We conducted descriptive analysis to compute the characteristics of married individuals enrolled into the study and conducted inferential statistics to ascertain the correlates of previous couples’ HCT uptake among married individuals resident in each of the three HIV prevalence strata in Rakai, Uganda. At the bivariate analysis, we assessed the association between previous couples’ HCT uptake and each of the independent correlates (sociodemographic and behavioral characteristics, HIV status) and all variables with a p<0.2 (i.e. education, awareness that couples’ HCT services are available within the Rakai community cohort, and HIV status) and suspected confounders (i.e. age group, sex, marital duration, and marital order) were considered for the multivariable logistic regression model. At the multivariable analysis, we initially conducted stratified analyses to identify correlates associated with previous couples’ HCT within each stratum. However, the strata-based analyses yielded differing correlates with very wide confidence intervals (CIs). In the final model, we ran a combined model (using the same variables as in the stratified analysis); adjusting for clustering around HIV prevalence strata by using the svyset command in STATA. A p<0.05 was considered significant at the multivariable analysis level. Analysis was conducted using STATA statistical version 11.2.

Ethical considerations

Previous to each interview, all respondents were read a detailed consent form that explained the objectives and purpose of the study, benefits and risks of participation in the study, confidentiality issues, and voluntary participation in the study among other issues. All respondents gave written informed consent previous to participating in the study. The study protocol was approved by the Higher Degrees, Research and Ethical Committee of Makerere University School of Public Health and the Uganda National Council for Science and Technology.

Results

Characteristics of the study population

Two thousand one hundred and thirty five married individuals were enrolled into the baseline study, representing approximately 69% of the targeted sample. Of these, 743 (34.8%) individuals were enrolled from the low HIV prevalence stratum, 775 (36.3%) individuals were enrolled from the middle HIV prevalence stratum, while 617 (28.9%) were enrolled from the high HIV prevalence stratum.

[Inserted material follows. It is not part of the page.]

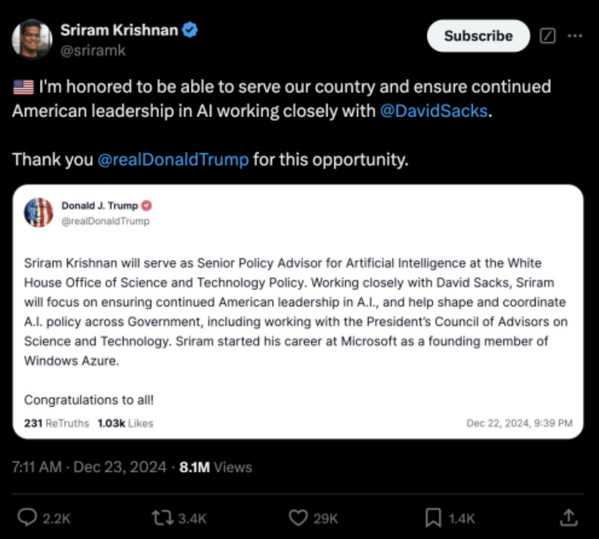Click the @sriramk handle

(x=93, y=50)
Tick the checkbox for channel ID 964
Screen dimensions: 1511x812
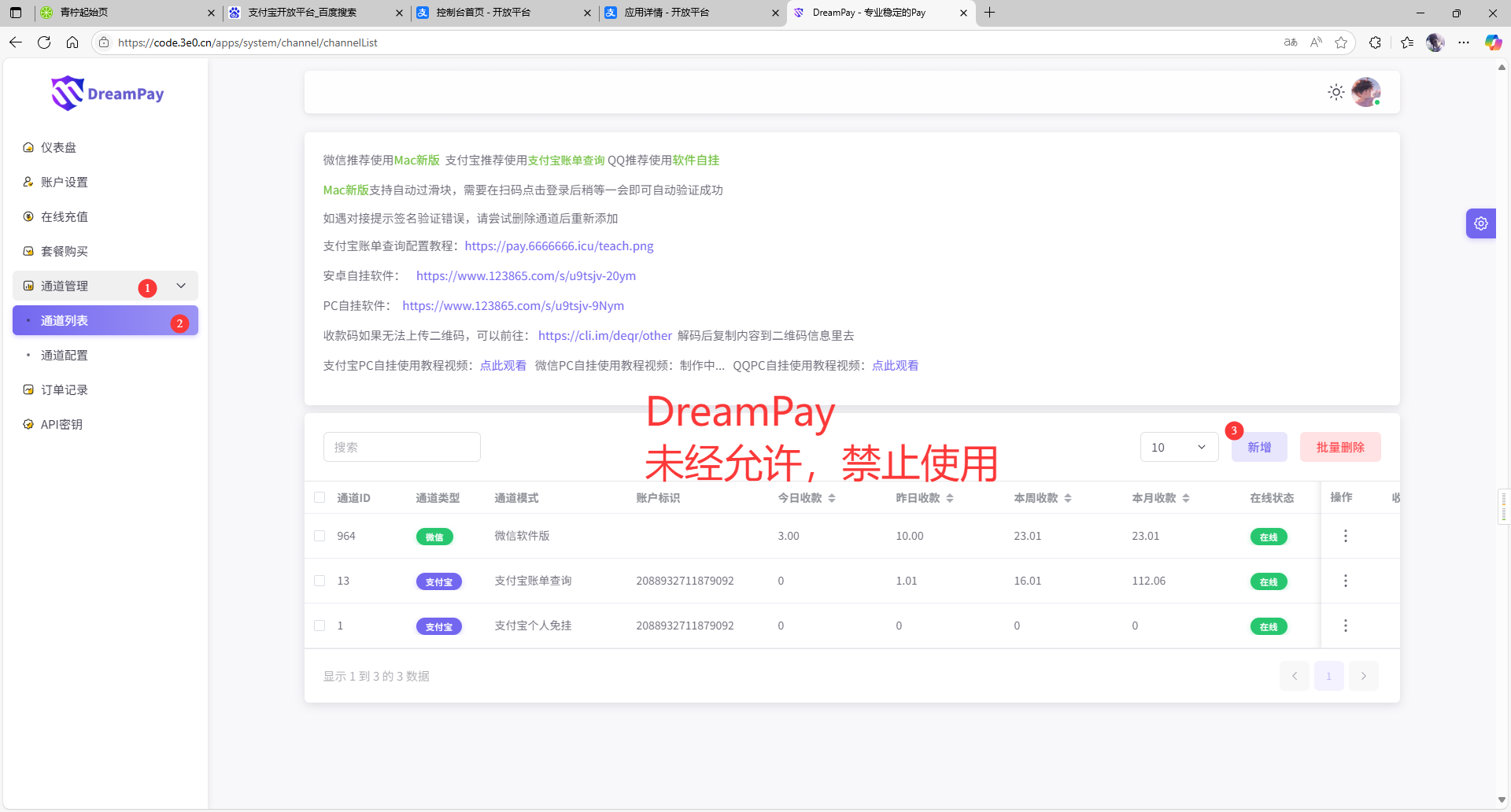(x=320, y=536)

Table 1 shows the characteristics of the study population. Majority of the respondents were female (n=1,100, 51.5%), aged 25 years or older (n=1,819, 85.2%), had primary education (n=1,432, 67.1%), and had been married for five or more years (n=1,783, 83.5%). Majority of the respondents (n=1,410, 66%) were in the first marital order while 725 (34%) were in the second or higher marital order. The proportion of those in the second or higher marital order was higher in the high HIV prevalence stratum (n=284, 46%) followed by the middle (n=232, 29.9%) and low HIV prevalence stratum (n=209, 28.1%) in that order. Overall, 291 (13.6%) of married individuals reported engaging in extramarital relations. Extramarital relations were common in the high HIV prevalence stratum (n=93, 15.1%) but were slightly lower in the low (n=109, 14.7%) and middle (n=89, 11.5%) HIV prevalence strata.

Table 1.

Characteristics of study respondents by HIV prevalence strata, Rakai, Uganda

HIV prevalence strata

Characteristic Total N=2,135 (%) Low HIV prevalence, N=743 (%) Middle HIV prevalence, N=775 (%) High HIV prevalence, N=617 (%)
Age group
 15–24 years 316 (14.8) 80 (10.8) 76 (9.8) 160 (25.9)
 25–34 years 986 (46.2) 345 (46.4) 342 (44.1) 299 (48.5)
 35+years 833 (39.0) 318 (42.8) 357 (46.1) 158 (25.6)
Sex
 Female 1,100 (51.5) 374 (50.3) 411 (53.0) 315 (51.0)
 Male 1,035 (48.5) 369 (49.7) 364 (47.0) 302 (49.0)
Education level
 None 124 (5.8) 55 (7.4) 22 (2.8) 47 (7.6)
 Primary 1,432 (67.1) 460 (61.9) 528 (68.1) 444 (72.0)
 Post-primary 579 (27.1) 228 (30.7) 225 (29.0) 126 (20.4)
Marital duration
 1–2 years 132 (6.2) 21 (2.8) 14 (1.8) 97 (15.7)
 3–4 years 220 (10.3) 44 (5.9) 44 (5.7) 132 (21.4)
 5+years 1,783 (83.5) 678 (91.3) 717 (92.5) 388 (62.9)
Marital order
 First 1,410 (66.0) 534 (71.9) 543 (70.1) 333 (54.0)
 Second 551 (25.8) 157 (21.1) 167 (21.5) 227 (36.8)
 Third or more 174 (8.2) 52 (7.0) 65 (8.4) 57 (9.2)
Extramarital relations
 Yes 291 (13.6) 109 (14.7) 89 (11.5) 93 (15.1)
 No 1,844 (86.4) 634 (85.3) 686 (88.5) 524 (84.9)
HIV status
 Negative 1,688 (79.1) 568 (76.4) 626 (80.8) 494 (80.1)
 Positive 160 (7.5) 14 (1.9) 26 (3.3) 120 (19.4)
 Not available 287 (13.4) 161 (21.7) 123 (15.9) 3 (0.5)
Knows that HIV-discordance is possible among couples
 Yes 2,113 (99.0) 735 (98.9) 769 (99.2) 609 (98.7)
 No 22 (1.0) 8 (1.1) 6 (0.8) 8 (1.3)
Ever received HCT
 Yes 2,020 (94.6) 704 (94.7) 707 (91.2) 609 (98.7)
 No 115 (5.4) 39 (5.3) 68 (8.8) 8 (1.3)
Time since last received HCTa
 Less than a year 1,359 (67.3) 384 (54.6) 377 (53.3) 598 (98.2)
 1 year 235 (11.6) 127 (18.0) 99 (14.0) 9 (1.5)
 2+years 426 (21.1) 193 (27.4) 231 (32.7) 2 (0.3)
Organization where HCT was received from
 Rakai health sciences program 1,891 (88.6) 641 (86.3) 647 (83.5) 603 (97.7)
 Other organization 244 (11.4) 102 (13.7) 128 (16.5) 14 (2.3)
Aware of availability of couples’ HCT services
 Yes 2,060 (96.5) 705 (94.9) 752 (97.0) 603 (97.7)
 No 75 (3.5) 38 (5.1) 23 (3.0) 14 (2.3)
HIV status disclosure (ever)a
 Yes 1,000 (85.2) 318 (80.5) 346 (84.0) 336 (91.6)
 No 174 (14.8) 77 (19.5) 66 (16.0) 31 (8.4)
a

Expressed among those who reported previous receipt of individual HCT.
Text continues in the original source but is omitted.